:: Entries provided ::

◆ ◆ ◆ ◆

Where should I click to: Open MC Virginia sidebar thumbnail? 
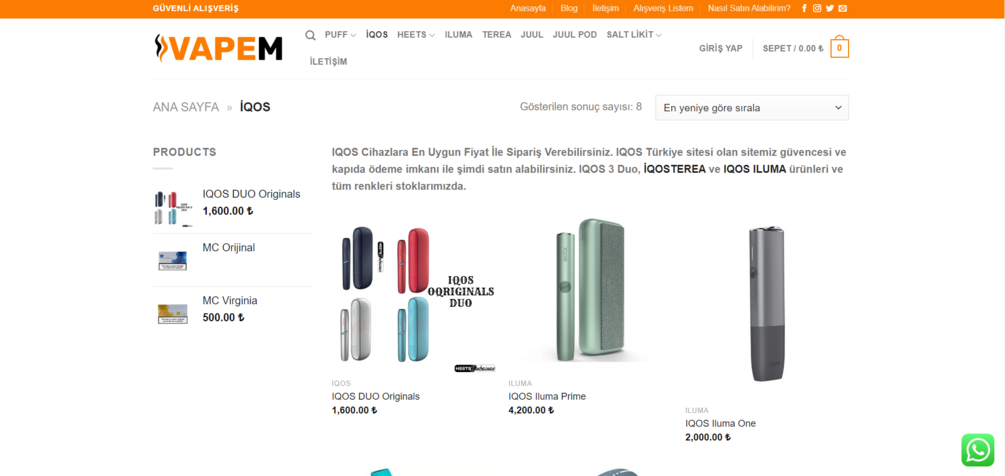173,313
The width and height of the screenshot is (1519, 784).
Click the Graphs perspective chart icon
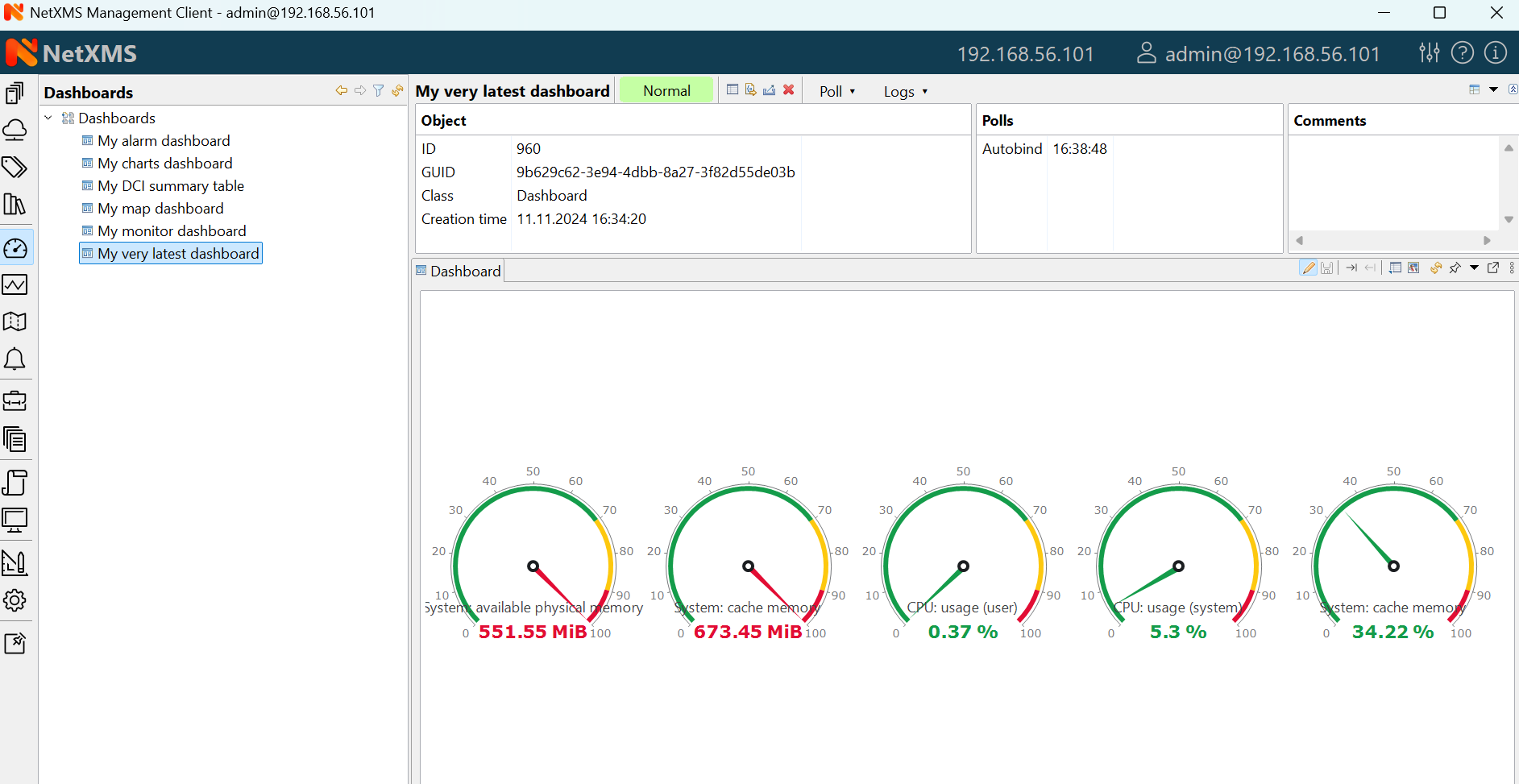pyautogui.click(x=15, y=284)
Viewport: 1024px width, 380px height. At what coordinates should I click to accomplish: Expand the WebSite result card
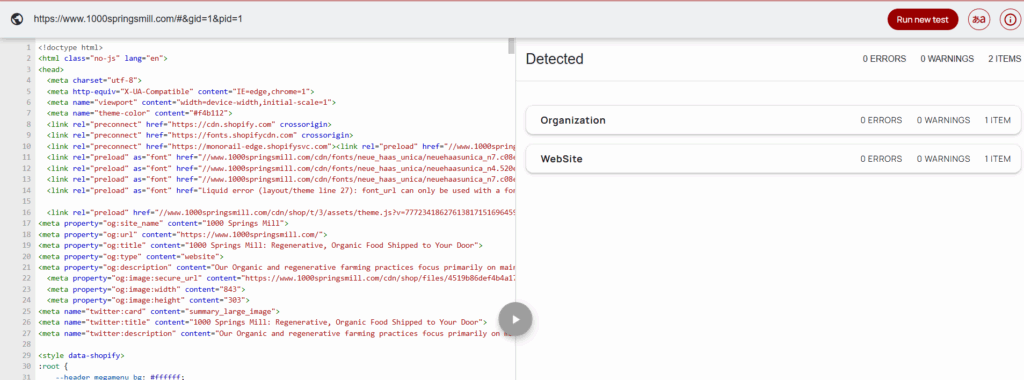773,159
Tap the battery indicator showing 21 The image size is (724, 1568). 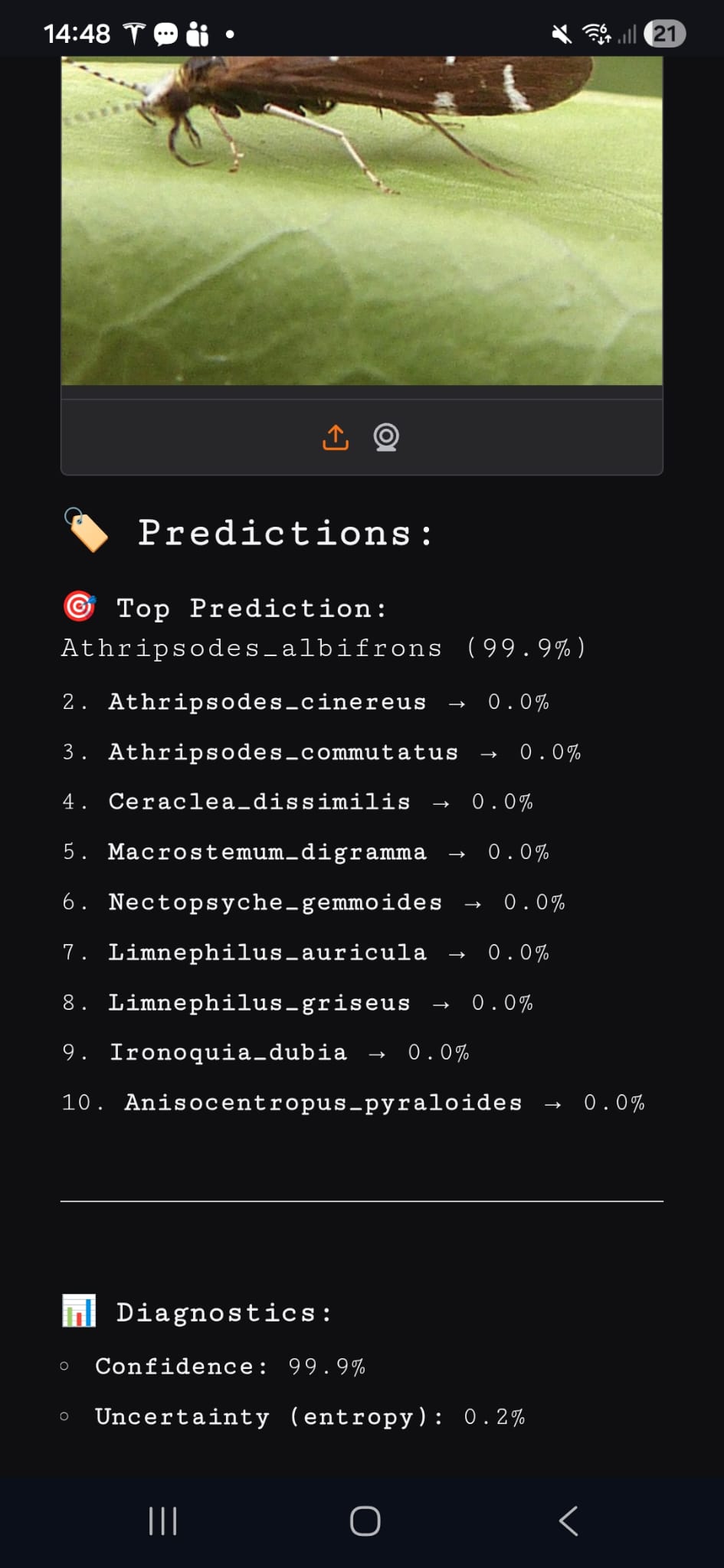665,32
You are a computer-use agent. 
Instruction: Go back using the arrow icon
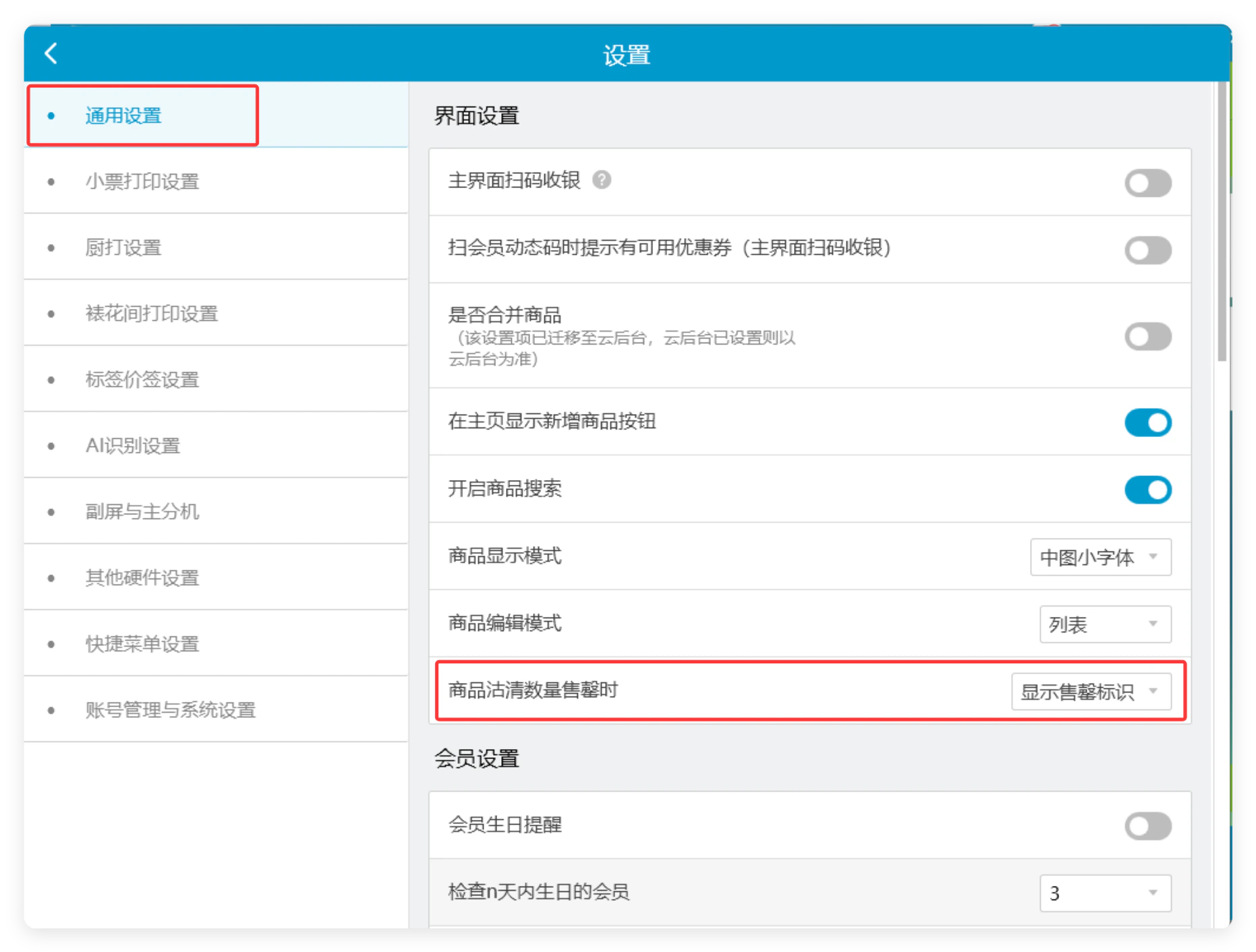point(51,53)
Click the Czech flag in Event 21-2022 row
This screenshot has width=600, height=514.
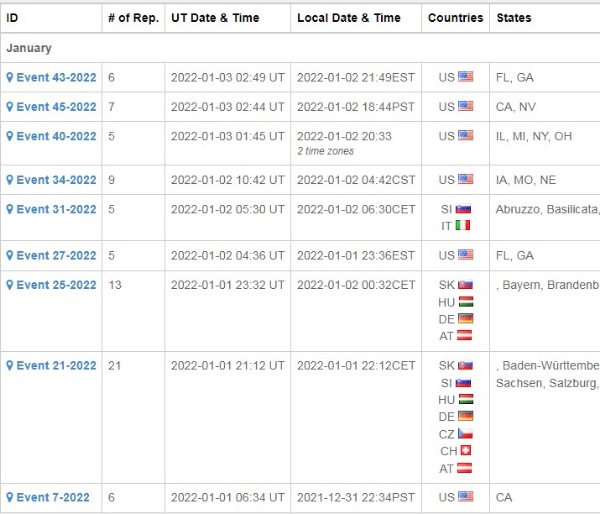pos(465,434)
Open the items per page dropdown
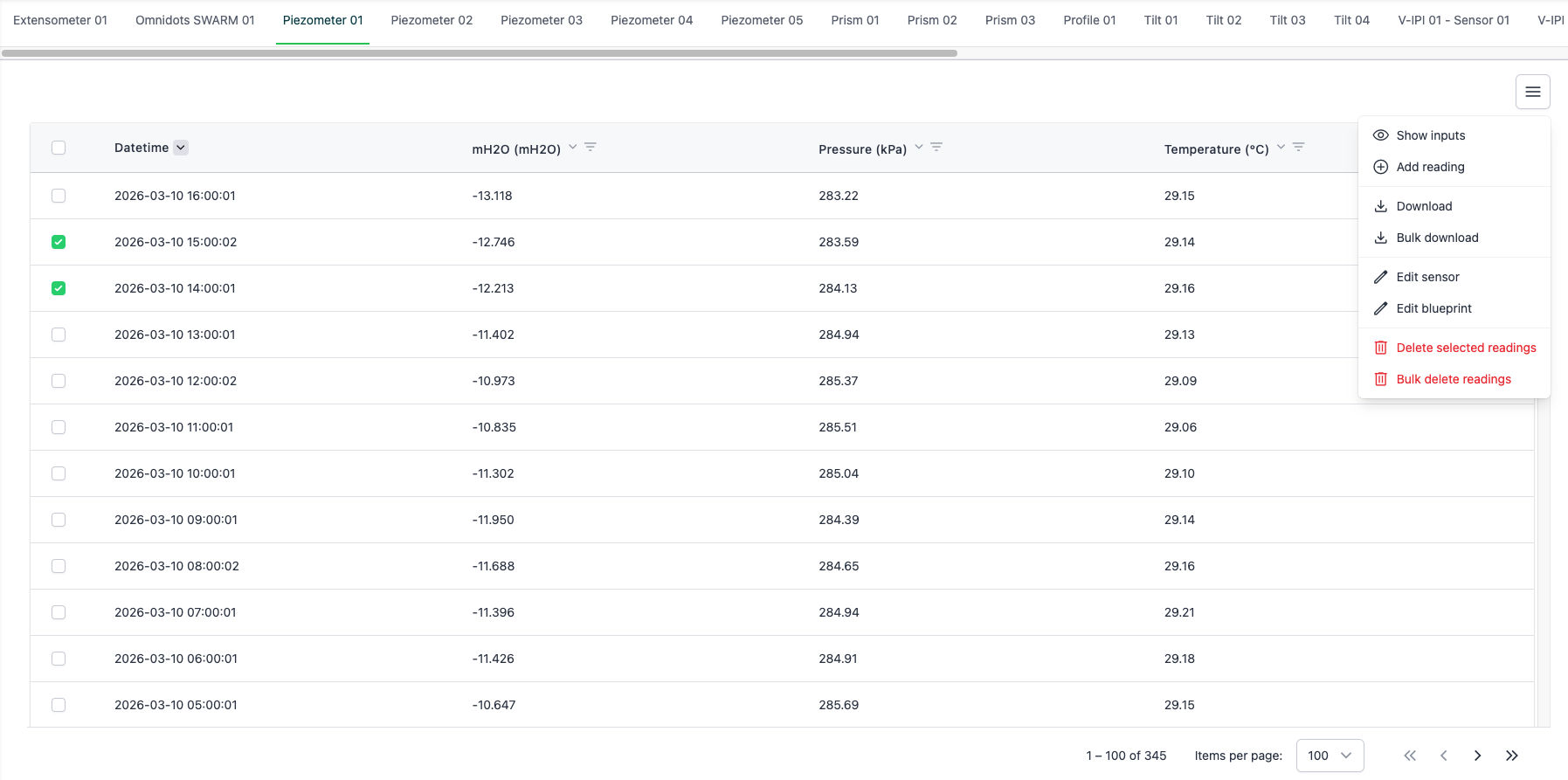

◆ ◆ ◆ ◆

:: Task goal ::
Every line from the one with "Click the Czech flag in Event 21-2022 row" through the last line of the material gets printed exactly, and nothing more. Omit the pictures.

:: Answer to this problem ::
Click the Czech flag in Event 21-2022 row
This screenshot has width=600, height=514.
pos(465,434)
Open the items per page dropdown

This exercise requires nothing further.